* **Work instructions**:
Copy these lines word for word, leaving out the pictures.

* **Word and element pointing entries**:
_____

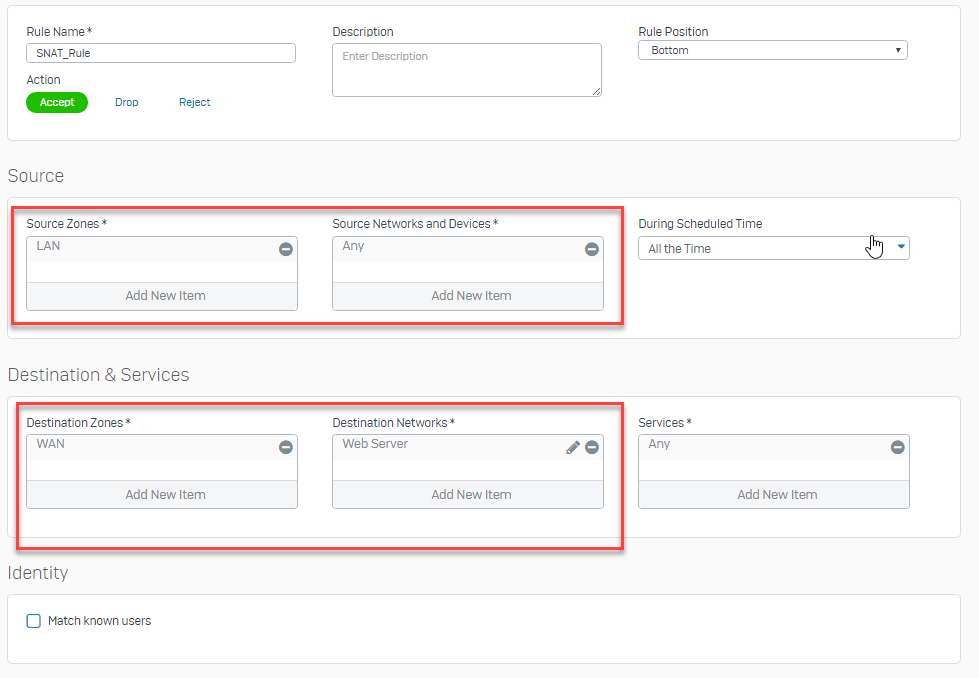Select the Drop action
The width and height of the screenshot is (979, 678).
tap(127, 102)
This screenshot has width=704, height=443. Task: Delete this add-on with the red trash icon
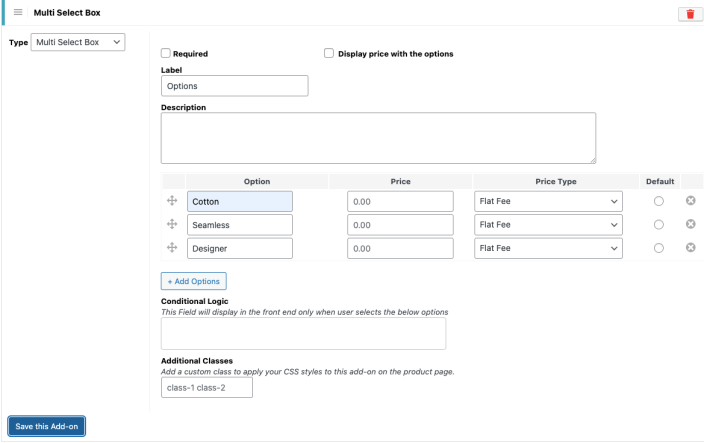point(689,13)
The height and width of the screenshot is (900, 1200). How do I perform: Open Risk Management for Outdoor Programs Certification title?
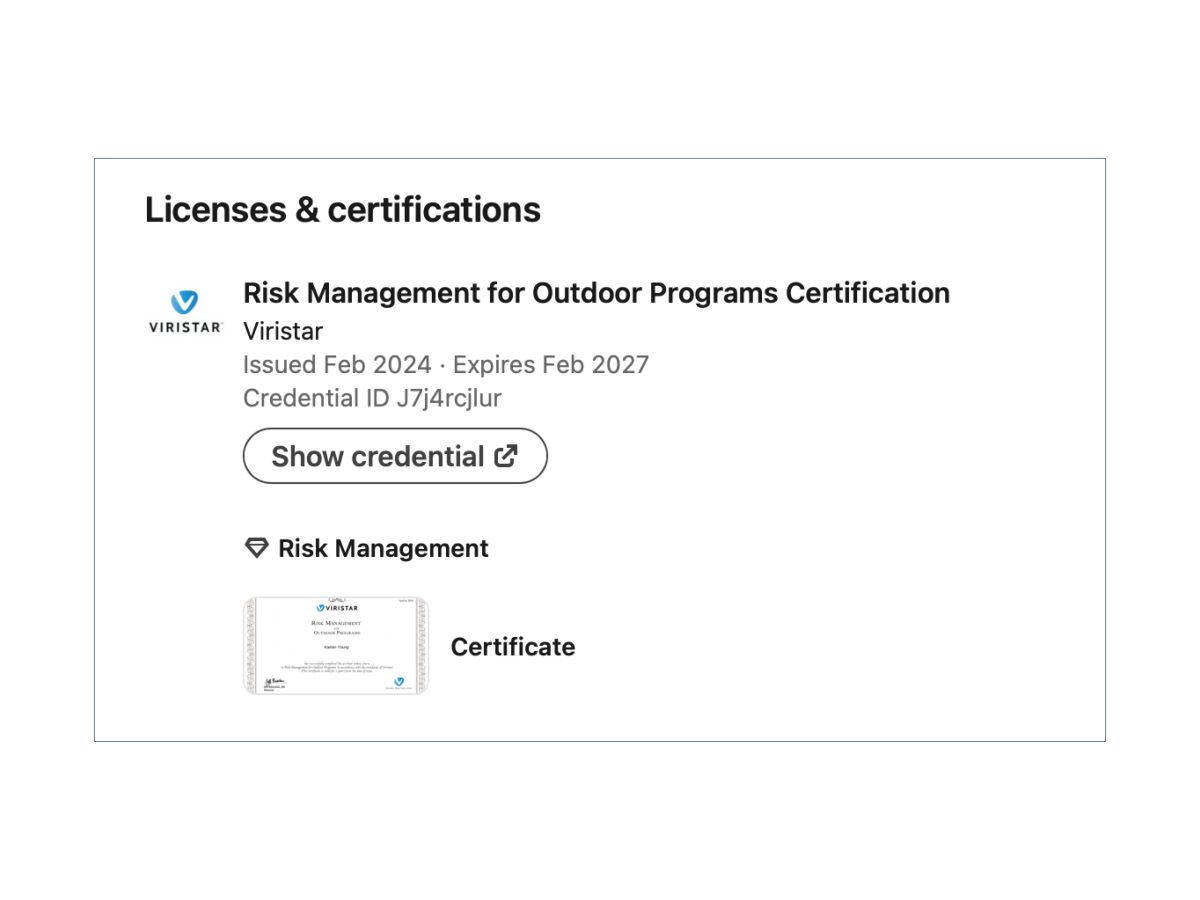[x=596, y=293]
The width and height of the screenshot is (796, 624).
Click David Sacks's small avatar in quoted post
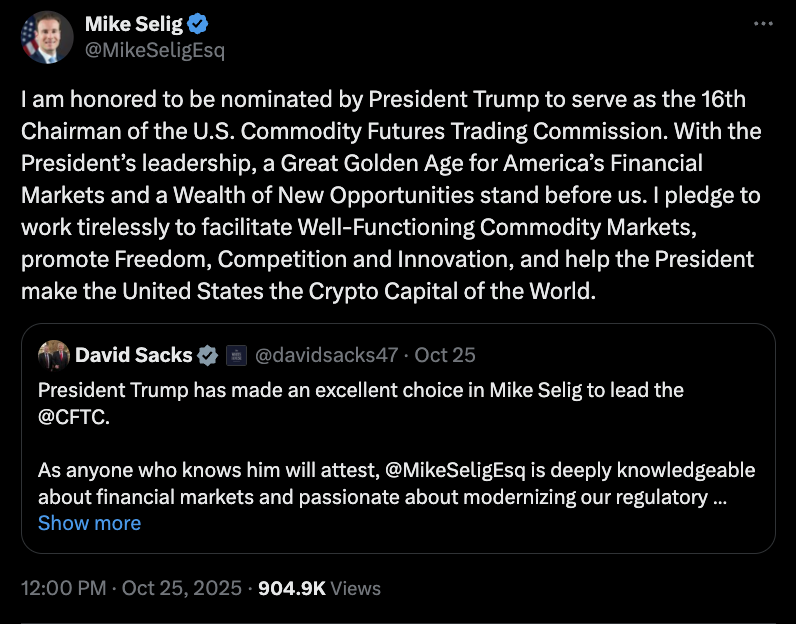tap(53, 354)
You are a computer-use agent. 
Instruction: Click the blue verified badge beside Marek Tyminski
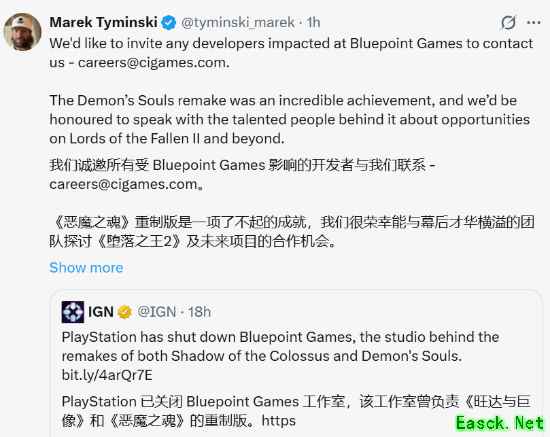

_____

* **Exercise output**:
Select the Drop action
The width and height of the screenshot is (979, 678).
tap(127, 102)
This screenshot has width=704, height=443. Task: Delete this add-on with the red trash icon
point(689,13)
The height and width of the screenshot is (900, 1200). How do I perform: Open Risk Management for Outdoor Programs Certification title?
[x=596, y=293]
The width and height of the screenshot is (796, 624).
Click David Sacks's small avatar in quoted post
tap(53, 354)
You are a computer-use agent. 
Instruction: Click the blue verified badge beside Marek Tyminski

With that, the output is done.